# [Requirement]
Carry on the mailing-list reply about the CLONE_NEWCGROUP clone flag, starting right after its final sentence.

# [Selected excerpt]
Re: [PATCH 2/5] sched: new clone flag CLONE_NEWCGROUP for cgroup namespace

Serge Hallyn <serge.hallyn@xxxxxxxxxx> · Mon, 4 Aug 2014 23:12:55 +0000



Quoting Aditya Kali (adityakali@xxxxxxxxxx):
> On Thu, Jul 24, 2014 at 10:01 AM, Serge Hallyn <serge.hallyn@xxxxxxxxxx> wrote:
> > Quoting Aditya Kali (adityakali@xxxxxxxxxx):
> >> CLONE_NEWCGROUP will be used to create new cgroup namespace.
> >>
> >
> > This is fine and I'm not looking to bikeshed, but am wondering - did
> > you consider any other ways beside unshare (i.e. a new mount option
> > to cgroupfs)?  If so, do you have a list of the downsides of those?
> > (I mainly ask bc clone flags are still a scarce commodity)
> >
> 
> I did consider couple of other ways:
> 
> (1) having a cgroup.ns_root (or something) cgroup file. If this value
> is '1', it would mean that all processes it and its descendant cgroups
> will have their cgroup paths in /proc/self/cgroup terminated at this
> cgroup.

# [Dataset excerpts]
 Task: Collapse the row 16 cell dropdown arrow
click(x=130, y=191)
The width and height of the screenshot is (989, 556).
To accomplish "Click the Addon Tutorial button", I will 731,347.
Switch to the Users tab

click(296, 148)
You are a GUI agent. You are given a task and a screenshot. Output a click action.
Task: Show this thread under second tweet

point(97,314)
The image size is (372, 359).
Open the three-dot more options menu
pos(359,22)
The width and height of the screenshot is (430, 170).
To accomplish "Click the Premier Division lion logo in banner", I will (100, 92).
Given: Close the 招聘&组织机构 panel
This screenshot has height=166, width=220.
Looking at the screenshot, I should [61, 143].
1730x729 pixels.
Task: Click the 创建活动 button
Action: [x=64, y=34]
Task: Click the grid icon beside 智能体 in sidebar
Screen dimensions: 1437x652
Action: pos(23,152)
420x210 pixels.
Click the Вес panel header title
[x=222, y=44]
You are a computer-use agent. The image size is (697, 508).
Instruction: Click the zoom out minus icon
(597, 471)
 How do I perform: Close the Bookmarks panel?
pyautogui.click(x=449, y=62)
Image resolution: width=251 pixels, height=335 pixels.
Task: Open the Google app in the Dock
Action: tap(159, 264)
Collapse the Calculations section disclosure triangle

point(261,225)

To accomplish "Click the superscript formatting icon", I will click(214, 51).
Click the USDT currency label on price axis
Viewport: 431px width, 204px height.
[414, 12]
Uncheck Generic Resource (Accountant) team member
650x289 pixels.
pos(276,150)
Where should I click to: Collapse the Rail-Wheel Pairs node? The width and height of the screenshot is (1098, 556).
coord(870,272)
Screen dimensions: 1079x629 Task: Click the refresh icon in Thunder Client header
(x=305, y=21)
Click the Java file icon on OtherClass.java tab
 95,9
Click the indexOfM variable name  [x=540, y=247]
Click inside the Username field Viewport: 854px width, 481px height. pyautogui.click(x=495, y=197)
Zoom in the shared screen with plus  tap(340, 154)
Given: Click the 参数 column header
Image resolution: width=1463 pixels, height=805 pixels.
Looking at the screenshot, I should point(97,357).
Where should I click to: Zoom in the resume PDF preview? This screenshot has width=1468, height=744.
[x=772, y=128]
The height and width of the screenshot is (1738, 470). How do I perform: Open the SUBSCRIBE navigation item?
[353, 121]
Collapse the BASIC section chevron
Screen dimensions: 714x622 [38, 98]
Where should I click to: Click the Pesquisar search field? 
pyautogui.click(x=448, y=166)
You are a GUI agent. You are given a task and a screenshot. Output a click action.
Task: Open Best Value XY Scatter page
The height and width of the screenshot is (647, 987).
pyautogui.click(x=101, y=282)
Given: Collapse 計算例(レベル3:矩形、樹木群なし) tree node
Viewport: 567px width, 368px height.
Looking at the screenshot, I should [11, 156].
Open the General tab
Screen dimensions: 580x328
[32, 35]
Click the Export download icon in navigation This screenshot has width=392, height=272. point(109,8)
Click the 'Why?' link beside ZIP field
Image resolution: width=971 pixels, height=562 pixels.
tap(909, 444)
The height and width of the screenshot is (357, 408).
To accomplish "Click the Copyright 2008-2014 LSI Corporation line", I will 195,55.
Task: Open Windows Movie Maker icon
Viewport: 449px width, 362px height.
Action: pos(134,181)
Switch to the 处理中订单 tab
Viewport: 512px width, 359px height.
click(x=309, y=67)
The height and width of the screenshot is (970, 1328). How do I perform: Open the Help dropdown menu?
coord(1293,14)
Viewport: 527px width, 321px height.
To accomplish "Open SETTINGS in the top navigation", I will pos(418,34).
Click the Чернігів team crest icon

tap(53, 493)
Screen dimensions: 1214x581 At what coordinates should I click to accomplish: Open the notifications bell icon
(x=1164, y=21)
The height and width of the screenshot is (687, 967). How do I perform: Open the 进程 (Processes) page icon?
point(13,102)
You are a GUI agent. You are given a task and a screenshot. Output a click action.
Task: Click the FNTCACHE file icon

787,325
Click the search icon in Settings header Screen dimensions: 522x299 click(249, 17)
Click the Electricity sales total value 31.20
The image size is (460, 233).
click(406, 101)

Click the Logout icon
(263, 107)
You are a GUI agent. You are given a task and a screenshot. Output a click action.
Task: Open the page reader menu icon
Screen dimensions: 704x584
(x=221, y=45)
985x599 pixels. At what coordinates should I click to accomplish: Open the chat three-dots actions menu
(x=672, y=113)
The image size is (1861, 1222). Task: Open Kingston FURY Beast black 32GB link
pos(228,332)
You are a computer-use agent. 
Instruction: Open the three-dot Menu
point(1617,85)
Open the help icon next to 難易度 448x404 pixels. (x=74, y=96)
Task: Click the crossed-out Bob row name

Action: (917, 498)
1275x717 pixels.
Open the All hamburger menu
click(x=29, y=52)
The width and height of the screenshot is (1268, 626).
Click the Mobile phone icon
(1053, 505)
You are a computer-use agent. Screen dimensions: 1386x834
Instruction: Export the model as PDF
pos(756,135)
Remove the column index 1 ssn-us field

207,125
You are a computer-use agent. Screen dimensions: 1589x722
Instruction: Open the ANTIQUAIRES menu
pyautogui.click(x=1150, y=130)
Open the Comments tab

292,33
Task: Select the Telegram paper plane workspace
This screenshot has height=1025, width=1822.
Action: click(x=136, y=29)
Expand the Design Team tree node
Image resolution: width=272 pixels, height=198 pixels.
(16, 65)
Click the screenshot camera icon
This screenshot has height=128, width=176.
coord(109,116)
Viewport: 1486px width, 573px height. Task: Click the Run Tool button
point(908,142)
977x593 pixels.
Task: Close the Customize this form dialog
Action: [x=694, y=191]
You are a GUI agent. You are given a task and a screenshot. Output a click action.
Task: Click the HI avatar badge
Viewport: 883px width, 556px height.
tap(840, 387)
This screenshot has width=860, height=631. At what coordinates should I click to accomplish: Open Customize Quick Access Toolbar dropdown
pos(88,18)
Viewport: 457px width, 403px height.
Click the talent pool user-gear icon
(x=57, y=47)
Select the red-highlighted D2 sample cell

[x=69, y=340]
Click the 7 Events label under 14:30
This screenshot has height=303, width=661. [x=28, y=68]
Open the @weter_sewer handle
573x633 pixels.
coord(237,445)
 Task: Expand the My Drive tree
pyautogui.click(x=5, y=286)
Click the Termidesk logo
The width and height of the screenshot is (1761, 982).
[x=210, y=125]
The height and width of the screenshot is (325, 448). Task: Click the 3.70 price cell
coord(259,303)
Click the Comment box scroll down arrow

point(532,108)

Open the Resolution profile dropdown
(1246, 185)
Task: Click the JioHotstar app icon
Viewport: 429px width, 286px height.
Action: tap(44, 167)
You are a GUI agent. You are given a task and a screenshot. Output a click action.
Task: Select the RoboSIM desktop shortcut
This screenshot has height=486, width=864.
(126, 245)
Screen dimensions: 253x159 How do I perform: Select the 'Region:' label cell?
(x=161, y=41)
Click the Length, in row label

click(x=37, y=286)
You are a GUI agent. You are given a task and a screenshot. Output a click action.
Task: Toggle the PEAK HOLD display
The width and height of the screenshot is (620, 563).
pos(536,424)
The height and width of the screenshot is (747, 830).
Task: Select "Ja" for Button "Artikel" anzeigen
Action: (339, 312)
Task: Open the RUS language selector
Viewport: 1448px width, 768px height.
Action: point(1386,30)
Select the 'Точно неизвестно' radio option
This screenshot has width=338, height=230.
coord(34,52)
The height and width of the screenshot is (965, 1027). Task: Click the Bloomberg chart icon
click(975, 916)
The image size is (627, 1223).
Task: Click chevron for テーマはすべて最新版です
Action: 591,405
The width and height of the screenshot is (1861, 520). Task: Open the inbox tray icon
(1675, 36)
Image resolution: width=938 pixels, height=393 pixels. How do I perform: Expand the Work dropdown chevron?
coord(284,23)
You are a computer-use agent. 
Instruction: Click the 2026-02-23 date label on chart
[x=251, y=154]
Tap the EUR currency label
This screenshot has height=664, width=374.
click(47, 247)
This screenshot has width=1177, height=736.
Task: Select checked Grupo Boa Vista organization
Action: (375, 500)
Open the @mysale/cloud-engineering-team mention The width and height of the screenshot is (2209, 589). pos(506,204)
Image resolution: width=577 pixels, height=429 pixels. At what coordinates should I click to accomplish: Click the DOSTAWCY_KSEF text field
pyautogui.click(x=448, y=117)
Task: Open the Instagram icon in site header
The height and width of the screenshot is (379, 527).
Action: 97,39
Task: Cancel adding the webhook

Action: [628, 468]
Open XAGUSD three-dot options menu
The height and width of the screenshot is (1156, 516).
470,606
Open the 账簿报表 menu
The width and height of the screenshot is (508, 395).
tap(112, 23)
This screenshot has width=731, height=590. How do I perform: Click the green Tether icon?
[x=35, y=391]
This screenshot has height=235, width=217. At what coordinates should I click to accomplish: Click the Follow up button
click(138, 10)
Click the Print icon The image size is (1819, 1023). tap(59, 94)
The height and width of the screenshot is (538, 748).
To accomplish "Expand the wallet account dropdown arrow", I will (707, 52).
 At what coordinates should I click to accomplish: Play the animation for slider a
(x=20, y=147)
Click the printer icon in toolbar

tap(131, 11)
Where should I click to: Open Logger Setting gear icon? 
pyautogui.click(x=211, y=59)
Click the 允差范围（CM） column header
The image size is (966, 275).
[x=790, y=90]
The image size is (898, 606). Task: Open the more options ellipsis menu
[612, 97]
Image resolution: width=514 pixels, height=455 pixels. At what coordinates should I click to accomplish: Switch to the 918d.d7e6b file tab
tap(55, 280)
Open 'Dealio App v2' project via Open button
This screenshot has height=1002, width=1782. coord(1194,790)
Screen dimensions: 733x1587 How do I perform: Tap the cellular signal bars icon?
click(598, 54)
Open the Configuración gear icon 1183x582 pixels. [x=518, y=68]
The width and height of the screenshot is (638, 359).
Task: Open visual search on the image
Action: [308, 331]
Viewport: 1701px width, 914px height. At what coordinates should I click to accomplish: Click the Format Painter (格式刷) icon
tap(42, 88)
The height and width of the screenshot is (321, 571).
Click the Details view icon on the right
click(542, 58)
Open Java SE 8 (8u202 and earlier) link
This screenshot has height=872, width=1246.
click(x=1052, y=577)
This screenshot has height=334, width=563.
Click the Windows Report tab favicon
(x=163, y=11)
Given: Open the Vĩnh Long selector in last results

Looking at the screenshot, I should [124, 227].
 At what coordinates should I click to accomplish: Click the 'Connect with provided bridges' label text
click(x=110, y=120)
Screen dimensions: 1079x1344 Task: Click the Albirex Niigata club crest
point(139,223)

# [Task output]
>  For ex:
> [A] --> [B] --> C
>     | --> [D] --> E
> 
> [A], [B] and [D] has cgroup.ns_root = 1.
> * all processes in cgroup C & E will see their cgroup path as /C and
> /E respectively
> * all processes in cgroup B & D will see their own cgroup path as /
> 
> In this model, its easy to know what to show if process is looking at
> its own cgroup paths (/proc/self/cgroup). It gets tricky when you are
> looking at other process's /proc/<pid>/cgroup. We may be able to come
> up with some hacky way read correct value, but depending on the
> cgroupfs mount, it may not make sense.
> One other major drawback of this approach is that "every" process in
> the cgroup will now get a restricted view. i.e., you cannot change
> cgroups without affecting your view. And this is undesirable for
> administrative processes.
> 
> (2) Another idea that I didn't pursue further (and is a bit hacky as
> above) was having cgroup.ns_procs (like cgroup.procs, but all the pids
> in cgroup.ns_procs will have their /proc/self/cgroup restricted).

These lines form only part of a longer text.